欅坂46は常に自己批判性をもったグループであって、これはその自己批判のもう1ステージ先を観せているな、と思った。
私が欅坂46のファンだということを抜きにしても、とても良い作品だと思う。私はファンなので、ファーストカットの卒業したメンバーも含めた全員の名前がバーって出たところで泣いた。欅坂46を全く知らない人も、曲だけ聴いたことある人も、みんな観て!
・mid90s ミッドナインティーズ
救いだ!ジョナ・ヒルの監督デビュー作をA24が手がけた傑作。個人的な記憶と結びつきすぎてしまってずっと泣いていた。
私の地元は海岸沿い(住所に"海岸"って付くくらい海岸沿い)で、サーフィンやるかスケボーやるか、みたいな土地だったので、いわゆるああいう風景は結構日常的に見ていて、私はそういう人たちをちっちゃいコンデジで撮影して遊んでいたので、まんまフォースグレードでした。私は5年生だったけど。
また兄/姉への憧れや、ちょっと歳上の友達のあの感じ、かかるサントラも私が小〜中学生のころに聴いていたものばかりで、郷愁しかないような、とにかく刺さりまくってしまった。カルチャーを好きになり始める時の、あのなんでも面白いごちゃ混ぜ感、一番楽しい時期のあの感じがしっかりと描かれていた。新しいものに触れる時って大体兄/姉からだよね。
そしてあの終わらせ方!物語の着地も、ラストの演出も、完璧だ!
画面サイズも4:3で最高。4:3が一番好き。4:3が一番良いと思っている。始まりのA24のロゴもめちゃくちゃ可愛くて大好き。
90年代に青春なんて送ってなかったけど、80-90年代カルチャーにどっぷりだった今までの人生に答えを与えてくれたような、到達点のような作品でした。パンフの装丁がめちゃくちゃ最高。スケーターマガジンみたいになっててめちゃくちゃ可愛いです。ファックシットです。

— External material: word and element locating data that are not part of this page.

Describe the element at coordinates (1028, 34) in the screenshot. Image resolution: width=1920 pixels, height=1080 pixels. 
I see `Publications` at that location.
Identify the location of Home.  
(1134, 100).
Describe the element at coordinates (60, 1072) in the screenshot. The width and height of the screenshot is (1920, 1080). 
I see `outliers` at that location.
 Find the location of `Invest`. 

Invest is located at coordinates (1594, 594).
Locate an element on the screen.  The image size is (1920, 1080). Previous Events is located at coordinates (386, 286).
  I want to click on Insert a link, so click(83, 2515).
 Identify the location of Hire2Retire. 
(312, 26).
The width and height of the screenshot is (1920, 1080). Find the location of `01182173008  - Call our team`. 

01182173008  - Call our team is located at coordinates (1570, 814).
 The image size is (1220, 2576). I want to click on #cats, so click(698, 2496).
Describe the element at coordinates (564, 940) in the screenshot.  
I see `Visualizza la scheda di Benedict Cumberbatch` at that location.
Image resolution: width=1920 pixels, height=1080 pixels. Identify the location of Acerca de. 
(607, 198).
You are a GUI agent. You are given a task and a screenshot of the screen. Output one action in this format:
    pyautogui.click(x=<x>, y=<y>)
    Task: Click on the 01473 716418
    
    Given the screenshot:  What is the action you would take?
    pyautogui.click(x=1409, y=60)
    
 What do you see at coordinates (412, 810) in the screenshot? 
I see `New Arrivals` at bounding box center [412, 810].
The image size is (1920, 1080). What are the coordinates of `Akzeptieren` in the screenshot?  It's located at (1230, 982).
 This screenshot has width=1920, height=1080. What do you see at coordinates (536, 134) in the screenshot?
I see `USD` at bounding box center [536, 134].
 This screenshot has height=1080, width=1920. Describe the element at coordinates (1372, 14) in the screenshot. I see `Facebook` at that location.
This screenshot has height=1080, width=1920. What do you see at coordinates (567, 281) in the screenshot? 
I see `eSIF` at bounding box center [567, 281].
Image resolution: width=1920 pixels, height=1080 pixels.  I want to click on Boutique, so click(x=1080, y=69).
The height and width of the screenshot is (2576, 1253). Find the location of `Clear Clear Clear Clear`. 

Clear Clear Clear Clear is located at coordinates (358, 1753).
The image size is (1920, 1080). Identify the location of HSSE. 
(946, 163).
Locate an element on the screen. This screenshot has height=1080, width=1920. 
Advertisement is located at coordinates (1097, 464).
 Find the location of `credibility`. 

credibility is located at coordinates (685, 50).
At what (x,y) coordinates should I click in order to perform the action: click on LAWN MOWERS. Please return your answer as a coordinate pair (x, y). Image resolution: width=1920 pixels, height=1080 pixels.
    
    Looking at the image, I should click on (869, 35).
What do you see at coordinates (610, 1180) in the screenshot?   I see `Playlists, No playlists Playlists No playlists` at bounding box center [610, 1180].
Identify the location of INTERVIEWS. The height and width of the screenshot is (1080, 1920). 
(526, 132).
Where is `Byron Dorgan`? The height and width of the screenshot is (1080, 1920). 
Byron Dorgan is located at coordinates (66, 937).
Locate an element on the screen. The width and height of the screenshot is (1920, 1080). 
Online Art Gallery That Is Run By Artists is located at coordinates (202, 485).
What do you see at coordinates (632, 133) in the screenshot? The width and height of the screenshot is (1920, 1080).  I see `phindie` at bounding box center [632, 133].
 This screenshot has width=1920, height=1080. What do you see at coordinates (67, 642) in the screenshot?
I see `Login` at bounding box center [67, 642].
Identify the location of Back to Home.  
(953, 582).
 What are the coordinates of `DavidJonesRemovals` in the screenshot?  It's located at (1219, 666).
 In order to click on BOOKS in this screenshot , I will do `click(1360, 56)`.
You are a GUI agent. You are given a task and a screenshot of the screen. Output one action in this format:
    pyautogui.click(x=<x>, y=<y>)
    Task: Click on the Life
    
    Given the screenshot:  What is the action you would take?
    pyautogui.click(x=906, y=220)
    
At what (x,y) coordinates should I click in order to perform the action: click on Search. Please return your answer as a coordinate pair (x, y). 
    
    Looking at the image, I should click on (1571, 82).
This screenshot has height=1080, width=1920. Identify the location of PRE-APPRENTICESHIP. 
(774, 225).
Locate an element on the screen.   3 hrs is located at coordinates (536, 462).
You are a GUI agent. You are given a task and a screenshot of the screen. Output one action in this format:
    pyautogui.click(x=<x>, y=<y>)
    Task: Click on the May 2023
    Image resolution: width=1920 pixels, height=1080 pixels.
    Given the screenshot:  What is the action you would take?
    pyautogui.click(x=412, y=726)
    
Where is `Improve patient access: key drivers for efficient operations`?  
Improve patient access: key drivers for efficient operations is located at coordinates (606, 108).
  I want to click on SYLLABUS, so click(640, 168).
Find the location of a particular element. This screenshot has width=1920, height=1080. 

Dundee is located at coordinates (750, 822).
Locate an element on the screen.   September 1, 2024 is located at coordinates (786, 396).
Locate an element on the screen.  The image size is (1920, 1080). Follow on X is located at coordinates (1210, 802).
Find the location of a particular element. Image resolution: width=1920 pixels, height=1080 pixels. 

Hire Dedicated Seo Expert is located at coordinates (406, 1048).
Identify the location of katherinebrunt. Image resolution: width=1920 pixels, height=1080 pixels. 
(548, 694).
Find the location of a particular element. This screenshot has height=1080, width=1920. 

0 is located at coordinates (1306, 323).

それにしてもジョナ・ヒル痩せたね、普通のイケメン俳優みたいというか、イケメン監督になってた。妹も活躍してて、いいね。
・チィファの手紙
今年の頭に公開された岩井俊二の『ラストレター』の中国版。日本版『ラストレター』も鑑賞済みだったので比較しながら観た。
『ラストレター』は「執着」や「妄想」のような人間のどちらかと言えばドロドロしたものを綺麗に描いていて変態っぽかったが、今作は「人生」や「死」についての話になっていた。内容はもちろんセリフまでほぼ一緒なのに、エピソードを出す順番や演技によってここまでテーマを変えられるのはすごい。
ただやはり弟のパートはすこしくどいというか説教くさくなってしまったかな、と思った。あとは登場人物がみんなわりと感情をストレートに出していて、そこはやはりお国柄みたいなものもあるのかな、なんて思ったり。
舞台が冬になっていて、やはり夏か冬かと言われたら私は冬の人間なんだな、と思わされた。冬の景色や服装は最高です。建築もとても素敵で、小旅行気分も味わえた。
そしてなんといっても『ラストレター』における森七菜ポジのチャン・ズーフォンが可愛すぎる……。あのおどおど感と落ち着きのなさ、神妙な雰囲気の時の表情、天才だ!後で調べたら金馬にノミネートされていて納得。
・マティアス&マキシム
グザヴィエ・ドランの最新作。ドランはやっぱりかっこいい。
ドランが『君の名前で僕を呼んで』を撮ったらこうなる!ということなので観た。ドランは『たかが世界の終わり』から入りました。
まず登場人物たちのキャラが良い。一人一人がとてもキャラ立ちしていて入り込みやすい。特にあの友達グループが最高。
作中のマティアスとマキシムの関係に近いような感情には私自身も心当たりがあるし、言ってしまえば強い友情と恋愛感情の線引きというか枠が分からなくなることって誰しもが体験したことあると思う。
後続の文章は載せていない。